■ **THE PROBLEM**
The answer must consist of each line below that contains the string "accomplish".

■ **SOURCE DATA**

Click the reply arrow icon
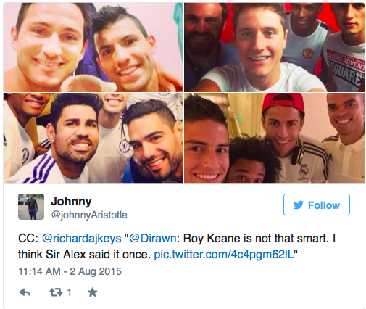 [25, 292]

---

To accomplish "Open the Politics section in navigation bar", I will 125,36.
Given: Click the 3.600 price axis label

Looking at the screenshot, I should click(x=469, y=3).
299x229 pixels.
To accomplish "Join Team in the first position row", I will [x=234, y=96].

■ **RESPONSE**
To accomplish "Open the Politics section in navigation bar", I will 125,36.
To accomplish "Join Team in the first position row", I will [x=234, y=96].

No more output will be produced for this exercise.